U.S. income tax rate
1913: 1% to 7%
Today: 10% to 39.6%
Note: Top rate grew as high as 94%
California income tax rate
1935: 1% to 5%
Today: 1% to 13.3%
Oregon income tax rate
1930: 1% to 5%
Today: 5% to 9.9%
Now you may say that Washington is different and “surely you can’t be serious” that type of income tax rate creep would happen here. “I am serious and don’t call me Shirley.”
But just in case you need a little more proof, let’s look at the last state to be seduced by the income tax salesman. In 1991 Connecticut decided to take the income tax plunge. How is that working for them? You could say they are “mad as hell” and “not going to take this anymore!” According to the Wall Street Journal:
“The wealthiest state in the U.S. is having trouble collecting enough money to pay its bills, and the Democratic governor doesn’t think taxing the rich is the answer anymore . . . Gov. Dannel Malloy has twice before bet that taxing the wealthy would help solve the state’s fiscal problems. But neither increase resulted in sustained revenue growth, according to his administration, which says it would be a mistake to do it a third time.”
Closer to home the Washington State Department of Commerce likes to draw a contrast with income tax states by bragging about how our state is income tax free.
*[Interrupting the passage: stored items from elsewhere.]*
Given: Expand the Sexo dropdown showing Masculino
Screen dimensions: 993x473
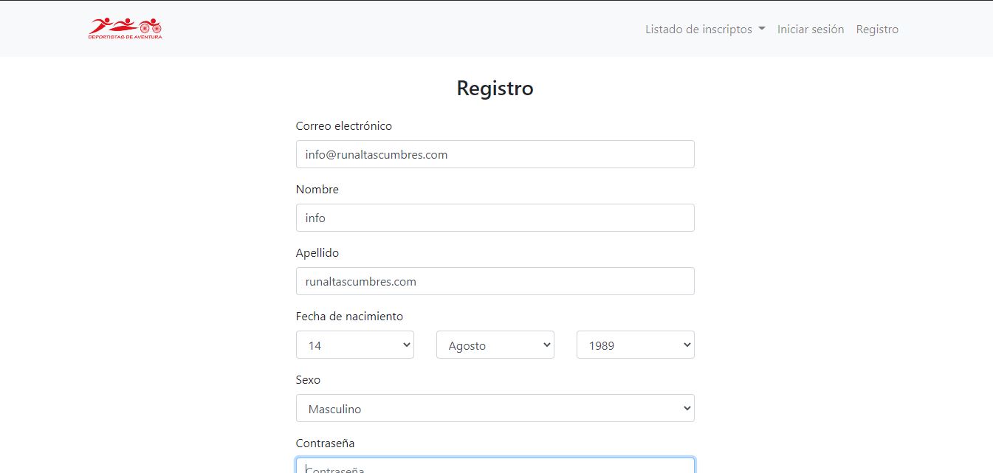Looking at the screenshot, I should [495, 408].
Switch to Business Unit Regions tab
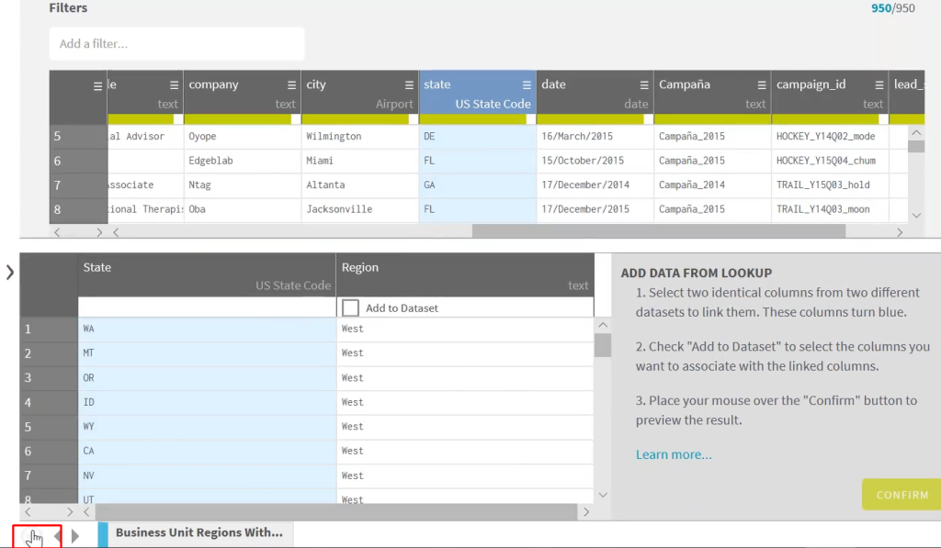 click(198, 532)
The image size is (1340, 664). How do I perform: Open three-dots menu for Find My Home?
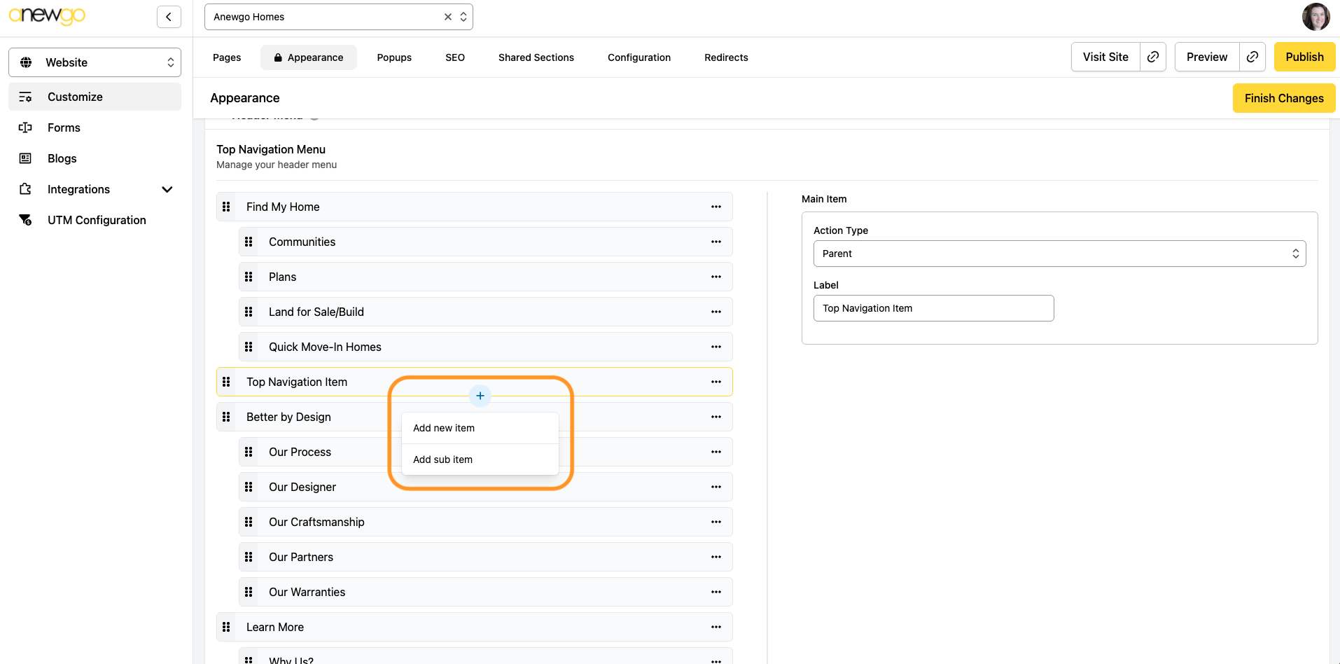pyautogui.click(x=716, y=207)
This strategy is working so well we’re “going to need a bigger boat” to accommodate those moving to the state. Does it really matter if we give up the state’s non-income tax advantage? Yes, according to former Microsoft CEO Steve Ballmer. As reported by Puget Sound Business Journal:
“A citywide income tax, Steve Ballmer said, could jeopardize Seattle’s position as a leader in the technology industry. The former CEO of Microsoft (Nasdaq: MSFT) said during a radio interview that, while Seattle has a lot going for it in terms of recruiting, retaining and creating companies, the increasing cost of living and doing business threatens the city’s economic prosperity . . . Washington’s lack of an income tax is one of the state’s main recruiting advantages over California. Enacting an income tax in Seattle, Ballmer said, would lead to fewer jobs.”
Aside from the economics of an income tax the City of Seattle appears to be responding to concerns about the legality of its proposal by saying “I am the law!”
As all-powerful as the Seattle City Council may be, a former Chief Justice of the State Supreme Court and former state Attorney General respectfully disagree writing in this Seattle Times op-ed:
“The Legislature cannot impose a progressive or other nonuniform tax on income, either directly or indirectly. Now, Seattle City Council wants to pass an illegal income tax, mincing no words in a May Day resolution that it intends to adopt a citywide income tax by midsummer. This proposed measure ultimately will fail . . . As we have seen time and again with income taxes at any level of government, the initial threshold — set to tax ‘the wealthy’ and attract votes — inevitably is lowered while the tax rate is increased. Before long it becomes just another tax on the middle class.”
One thing is certain, if Washington via Seattle manages to open the door to an income tax we will constantly be hearing from the taxman “I’ll be back” as rates creep up.  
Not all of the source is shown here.